* [WORK ITEM] What you give back should match the records word for word.

* [DATASET RECORDS]

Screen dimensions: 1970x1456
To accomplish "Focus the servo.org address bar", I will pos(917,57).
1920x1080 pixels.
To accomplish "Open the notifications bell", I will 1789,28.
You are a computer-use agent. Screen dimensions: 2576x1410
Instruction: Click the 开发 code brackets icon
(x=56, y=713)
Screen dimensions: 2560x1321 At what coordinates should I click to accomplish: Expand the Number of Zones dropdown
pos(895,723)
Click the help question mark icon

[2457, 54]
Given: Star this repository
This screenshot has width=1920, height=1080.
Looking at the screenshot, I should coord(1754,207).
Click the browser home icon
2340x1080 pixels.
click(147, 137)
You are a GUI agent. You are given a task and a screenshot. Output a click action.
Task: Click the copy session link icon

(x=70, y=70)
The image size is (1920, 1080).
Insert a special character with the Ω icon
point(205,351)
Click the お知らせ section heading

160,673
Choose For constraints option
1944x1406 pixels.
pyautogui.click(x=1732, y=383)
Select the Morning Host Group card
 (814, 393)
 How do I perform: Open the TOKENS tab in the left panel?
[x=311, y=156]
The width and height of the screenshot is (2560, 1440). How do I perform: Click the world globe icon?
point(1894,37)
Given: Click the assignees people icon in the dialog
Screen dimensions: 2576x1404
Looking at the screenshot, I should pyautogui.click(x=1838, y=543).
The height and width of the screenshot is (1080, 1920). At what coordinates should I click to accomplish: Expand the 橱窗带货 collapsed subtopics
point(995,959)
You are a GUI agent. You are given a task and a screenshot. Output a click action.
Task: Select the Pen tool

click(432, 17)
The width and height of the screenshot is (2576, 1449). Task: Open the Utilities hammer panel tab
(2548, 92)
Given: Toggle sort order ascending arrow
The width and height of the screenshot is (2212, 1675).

* [EXPECTED OUTPUT]
Screen dimensions: 1970x1456
To accomplish "Focus the servo.org address bar", I will pos(917,57).
1920x1080 pixels.
To accomplish "Open the notifications bell", I will 1789,28.
You are a computer-use agent. Screen dimensions: 2576x1410
Instruction: Click the 开发 code brackets icon
(x=56, y=713)
Screen dimensions: 2560x1321 At what coordinates should I click to accomplish: Expand the Number of Zones dropdown
pos(895,723)
Click the help question mark icon

[2457, 54]
Given: Star this repository
This screenshot has width=1920, height=1080.
Looking at the screenshot, I should coord(1754,207).
Click the browser home icon
2340x1080 pixels.
click(147, 137)
You are a GUI agent. You are given a task and a screenshot. Output a click action.
Task: Click the copy session link icon

(x=70, y=70)
The image size is (1920, 1080).
Insert a special character with the Ω icon
point(205,351)
Click the お知らせ section heading

160,673
Choose For constraints option
1944x1406 pixels.
pyautogui.click(x=1732, y=383)
Select the Morning Host Group card
 (814, 393)
 How do I perform: Open the TOKENS tab in the left panel?
[x=311, y=156]
The width and height of the screenshot is (2560, 1440). How do I perform: Click the world globe icon?
point(1894,37)
Given: Click the assignees people icon in the dialog
Screen dimensions: 2576x1404
Looking at the screenshot, I should pyautogui.click(x=1838, y=543).
The height and width of the screenshot is (1080, 1920). At what coordinates should I click to accomplish: Expand the 橱窗带货 collapsed subtopics
point(995,959)
You are a GUI agent. You are given a task and a screenshot. Output a click action.
Task: Select the Pen tool

click(432, 17)
The width and height of the screenshot is (2576, 1449). Task: Open the Utilities hammer panel tab
(2548, 92)
Given: Toggle sort order ascending arrow
The width and height of the screenshot is (2212, 1675).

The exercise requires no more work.